On passe sous un immeuble en rénovation, avec des échafaudages en bambou (par la suite, on a pu observer l’échelle en bambou !), pour enfin arriver dans un petit resto dans une petite rue … Pour lire la carte, ah c’est du chinois, donc en fait on ne lit pas la carte … premier contact avec le langage des signes, et la confiance dans le hasard, qui, cette fois-ci, avait plutôt bien fait les choses !

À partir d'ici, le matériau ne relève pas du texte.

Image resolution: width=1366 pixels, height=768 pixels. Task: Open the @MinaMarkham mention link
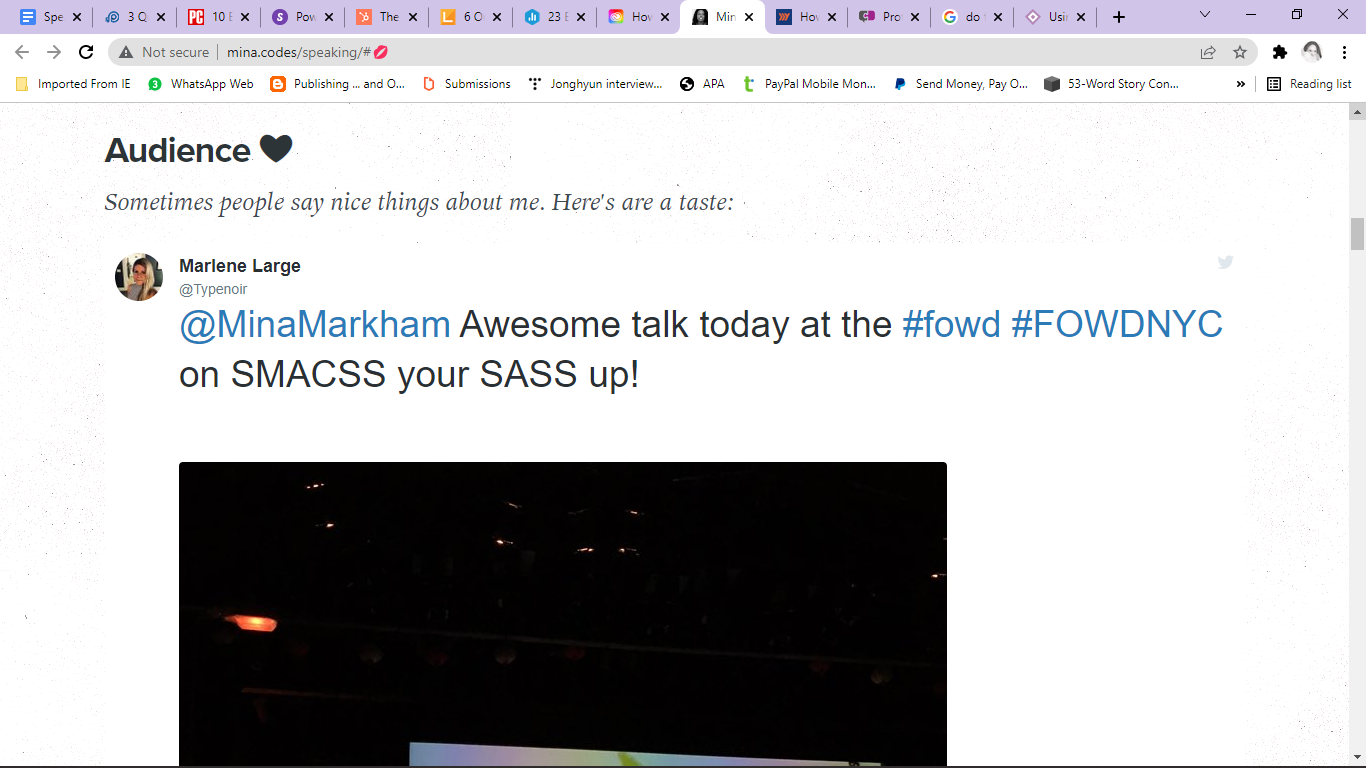click(315, 324)
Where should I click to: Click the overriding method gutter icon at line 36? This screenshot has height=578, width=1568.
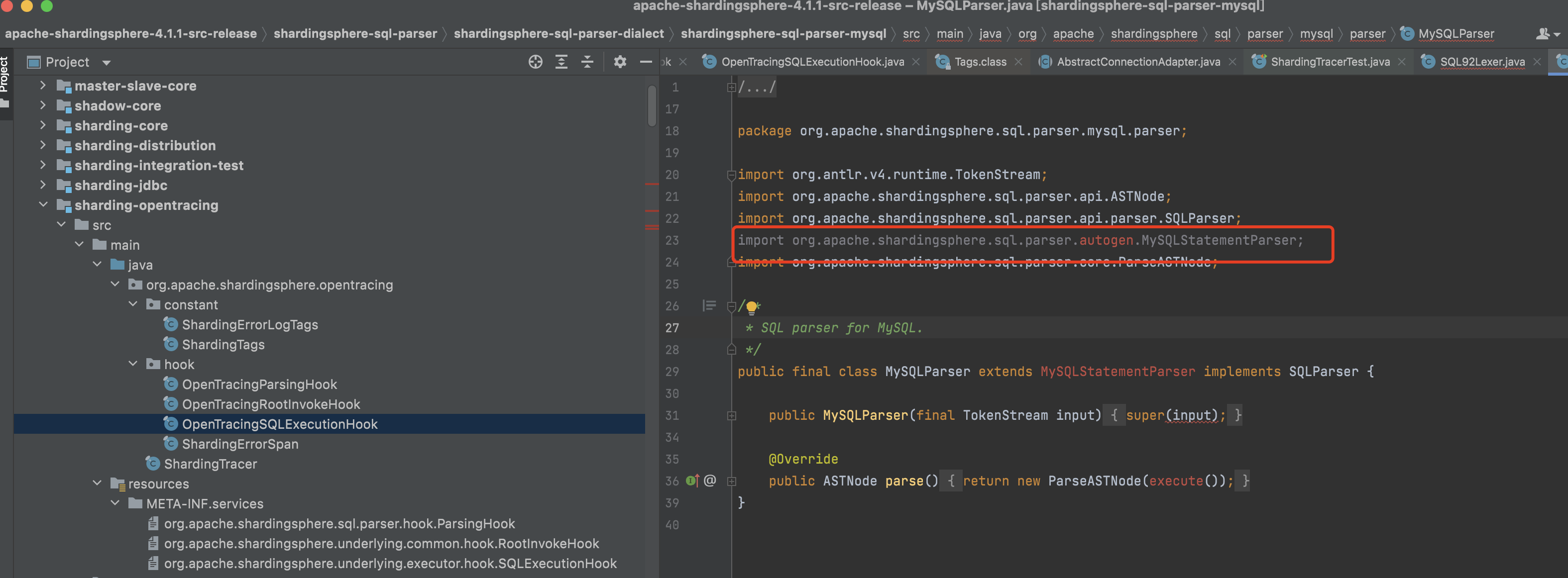click(x=691, y=481)
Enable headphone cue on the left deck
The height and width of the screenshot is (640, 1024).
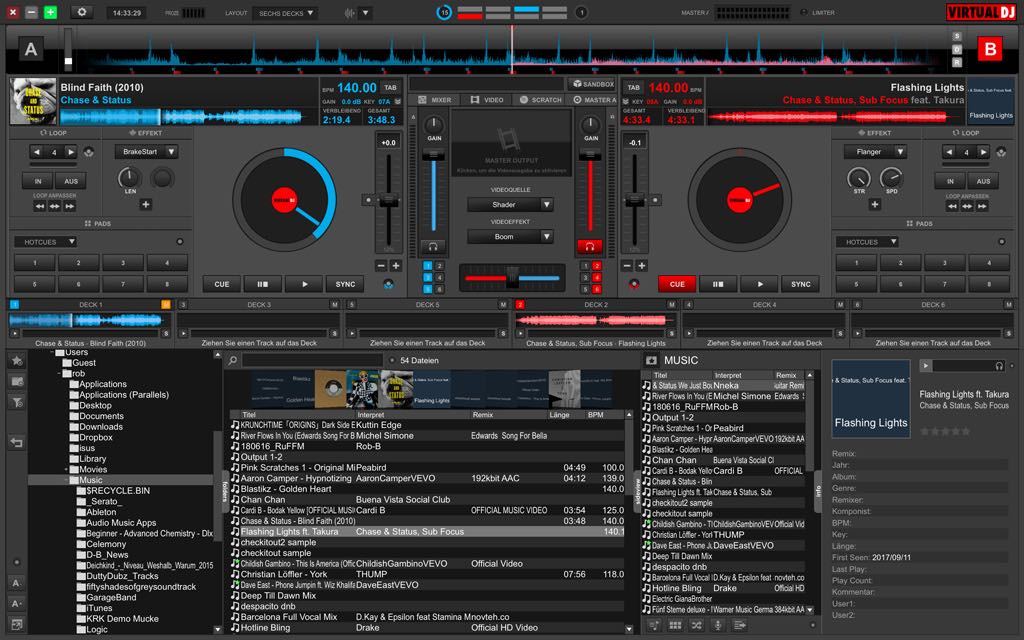(x=433, y=246)
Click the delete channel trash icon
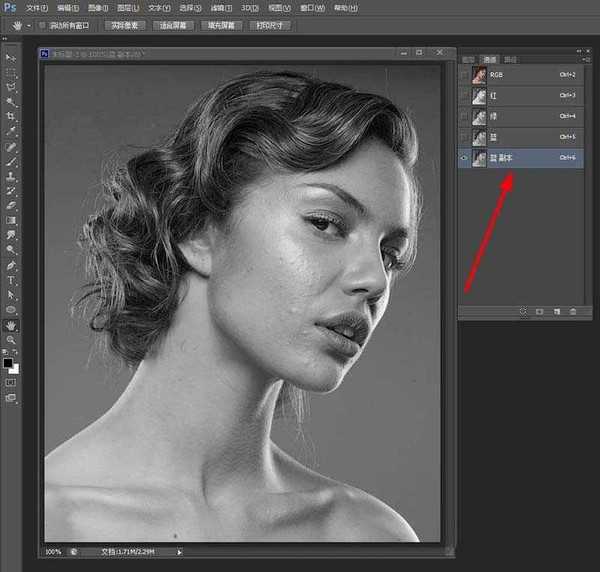 tap(573, 312)
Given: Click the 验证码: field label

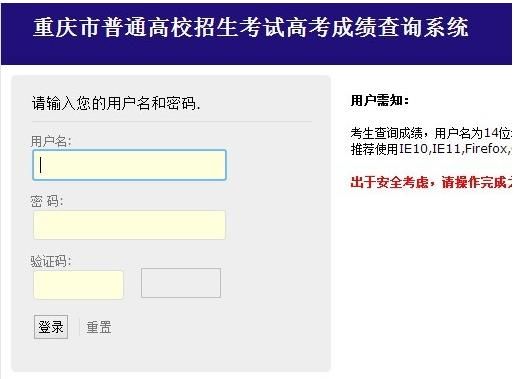Looking at the screenshot, I should [51, 261].
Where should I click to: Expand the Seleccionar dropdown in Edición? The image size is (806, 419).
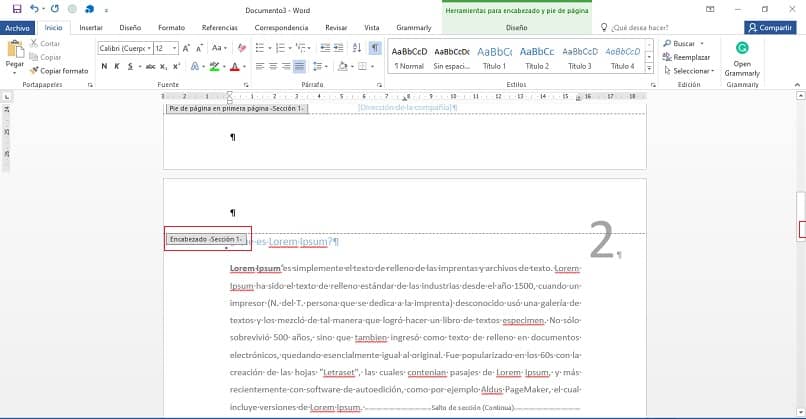point(690,71)
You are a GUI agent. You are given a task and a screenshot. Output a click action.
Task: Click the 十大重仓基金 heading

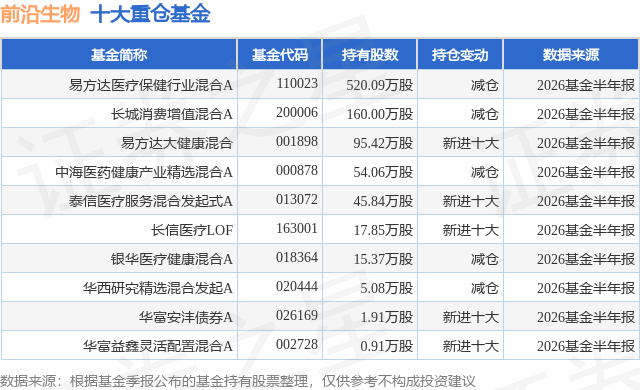click(x=150, y=14)
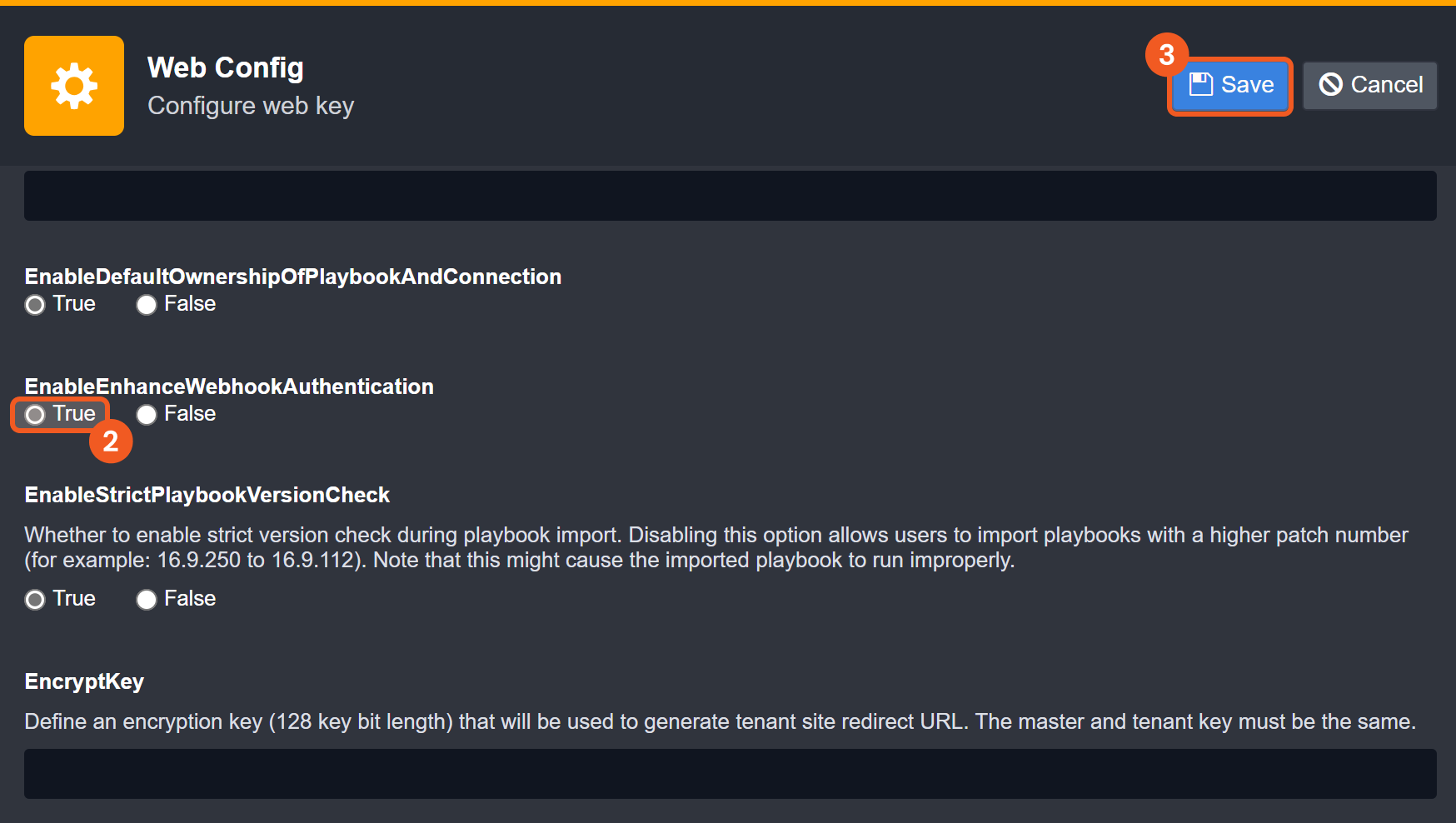Click the Web Config page title
This screenshot has width=1456, height=823.
click(x=226, y=67)
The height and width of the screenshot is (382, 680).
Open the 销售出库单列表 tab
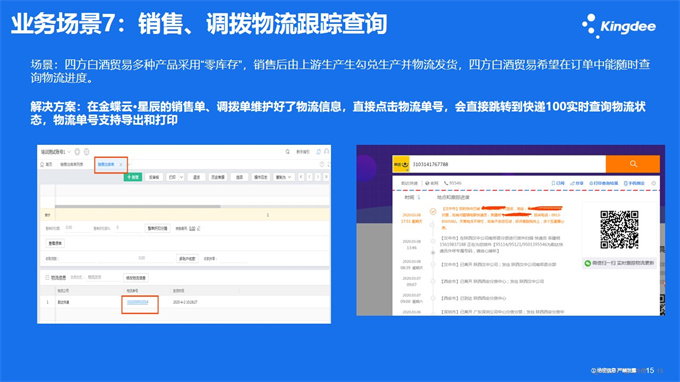[x=72, y=164]
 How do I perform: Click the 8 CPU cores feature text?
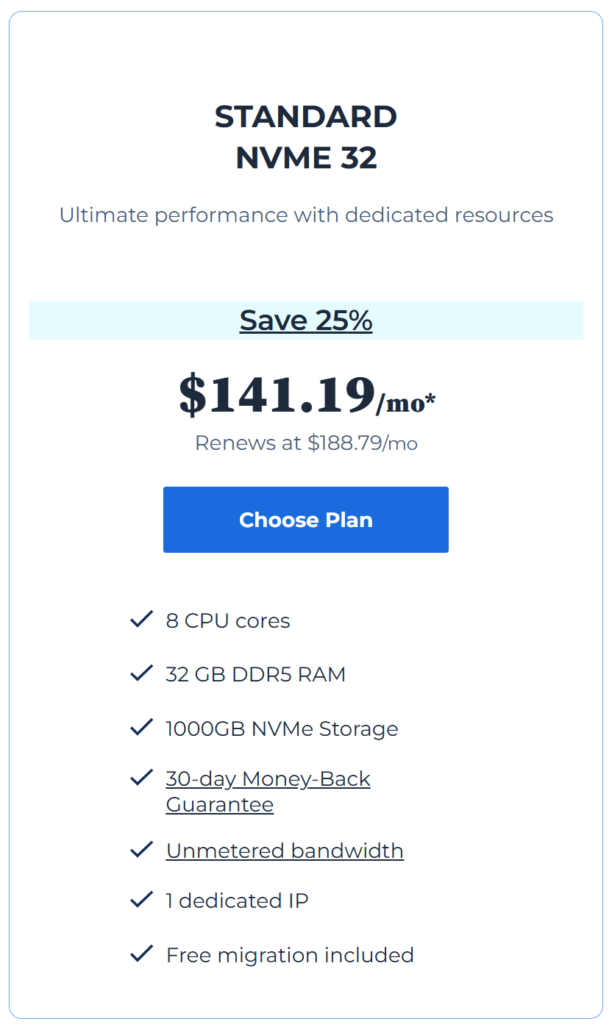pyautogui.click(x=228, y=620)
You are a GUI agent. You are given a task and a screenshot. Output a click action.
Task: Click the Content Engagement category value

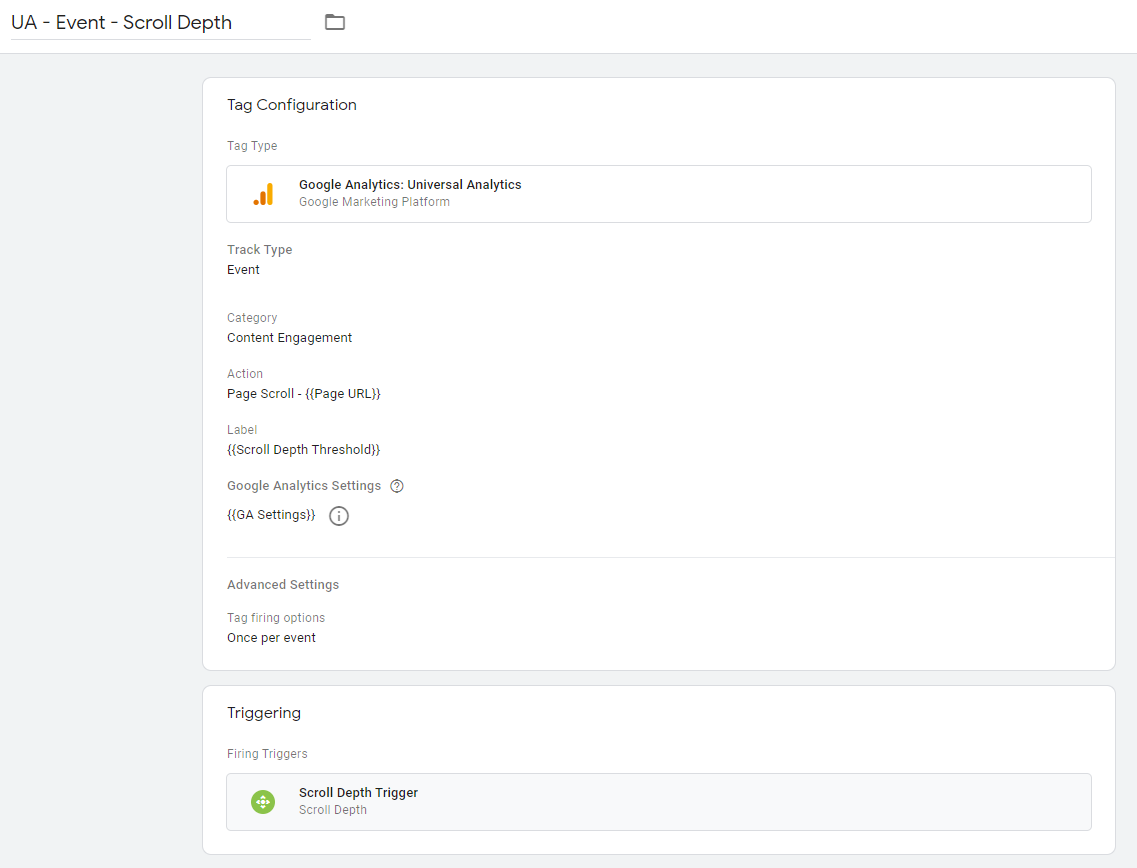click(x=289, y=338)

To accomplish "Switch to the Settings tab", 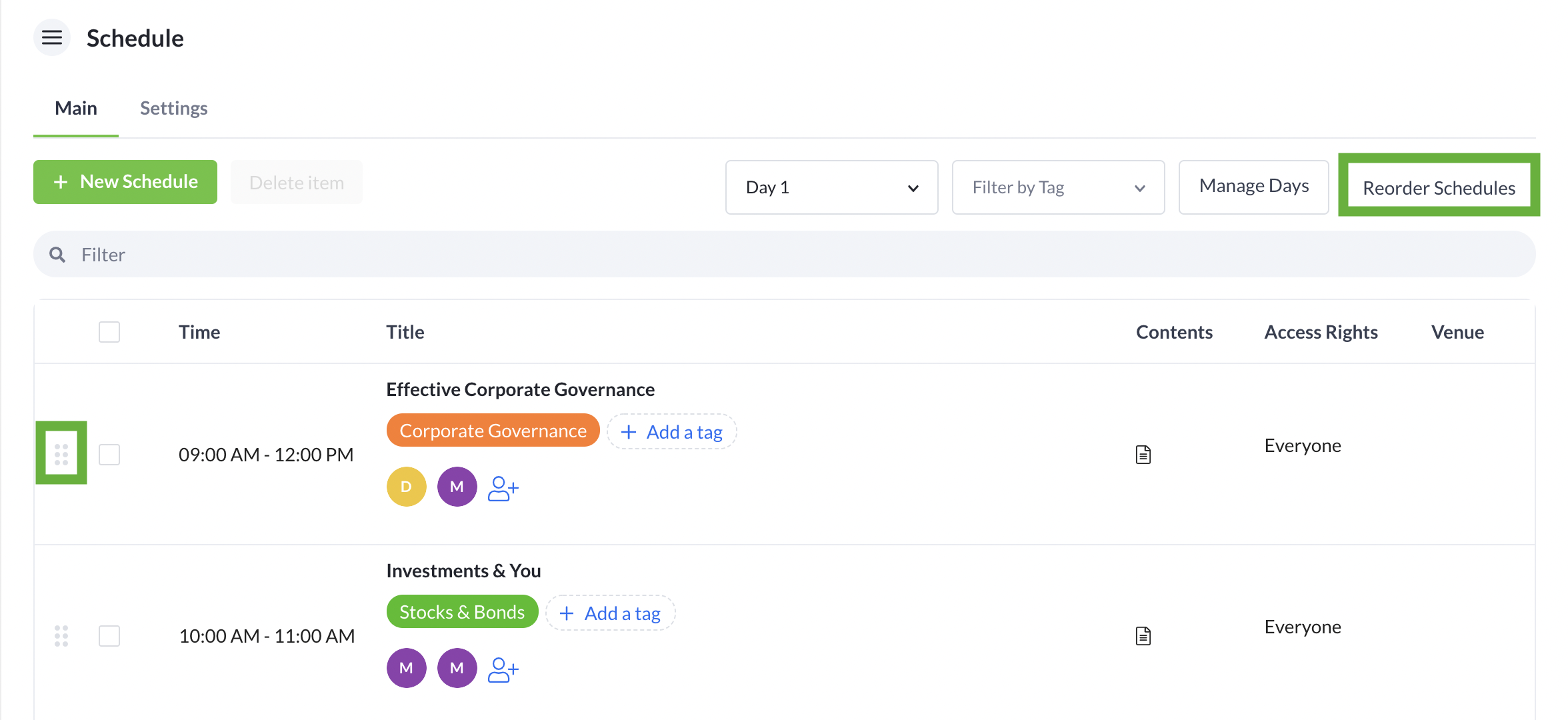I will (173, 108).
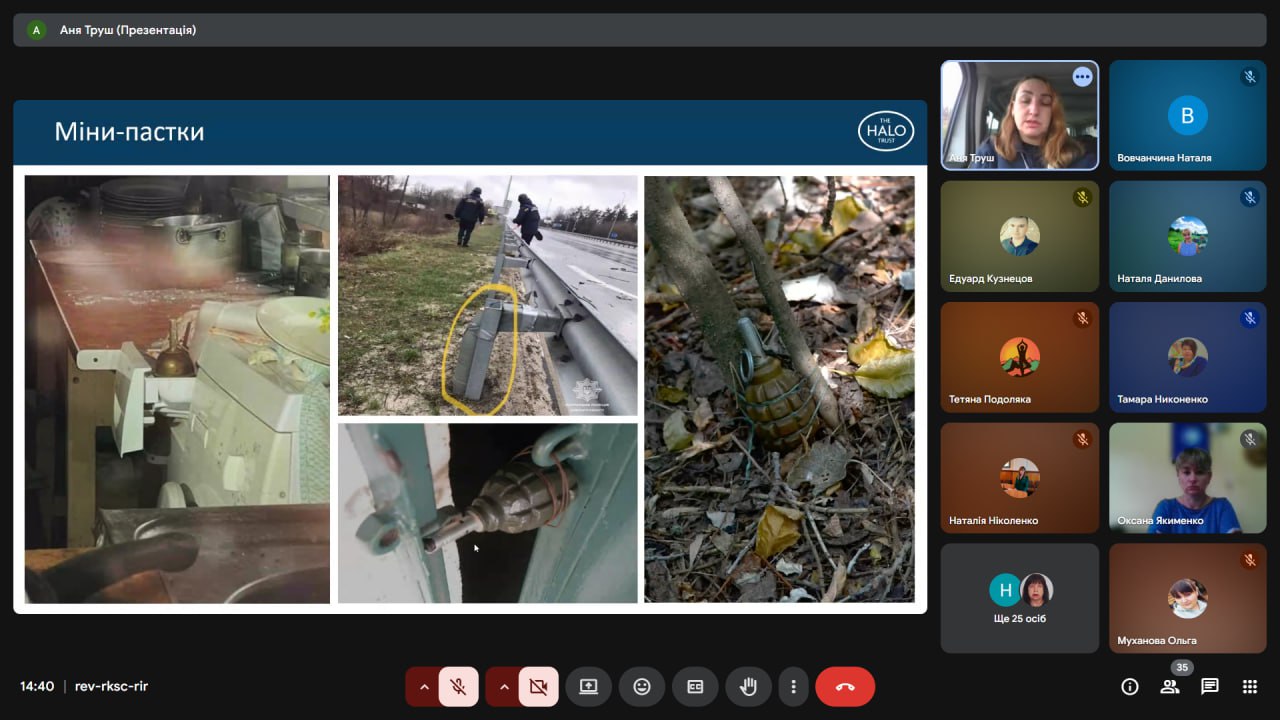Toggle closed captions button

pos(695,687)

Puis bonne balade classique des familles dans LA rue commerçante de Shanghai, la rue de Nankin, avec ses lumières partout … on se croirait à New York !
Et enfin, pour finir, petit cocktail dans un bar hyper branché et surtout hyper cher, fréquenté essentiellement par des « expat’ » européens ou américains, mais avec une terrasse au dernier étage d’un immeuble, et donc une espèce de vue géniale sur la ville.
Shanghai, c’est la Chine bien sûr, mais c’est surtout une capitale immense qui en rappelle beaucoup d’autres. Le vrai dépaysement n’interviendra que le lendemain. Après à nouveau 3h d’avion et 4h de car – dont un bouchon d’une demi-heure pour cause d’accident, avec tout le monde dehors – nous voici arrivés dans Yibin, notre point de chute final.
Et là, on comprend ce que c’est que de se sentir observés. A peine arrivés, un cercle s’était déjà formé autour de nous. Car c’est ça, ici, les gens n’ont pas ou très peu vu d’Européens, et sont donc très curieux de savoir qui nous sommes, d’où nous venons, etc … Ils sont en fait très flattés que nous venions visiter chez eux, et sont donc très accueillants. Et comme ils voient peu de touristes, ils n’ont pas le réflexe de vouloir nous vendre quelque chose absolument. Partout où nous passons, les gens nous suivent de regard, nous souhaitent la bienvenue, nous sourient, nous lancent des « hello » – en croyant qu’on est des Américains … sympaaaaaaaaaaaa – sont étonnés que nous sachions dire bonjour en chinois – ça se prononce Nihao … hop hop hop la leçon de chinois – et même veulent se faire prendre en photo avec nous !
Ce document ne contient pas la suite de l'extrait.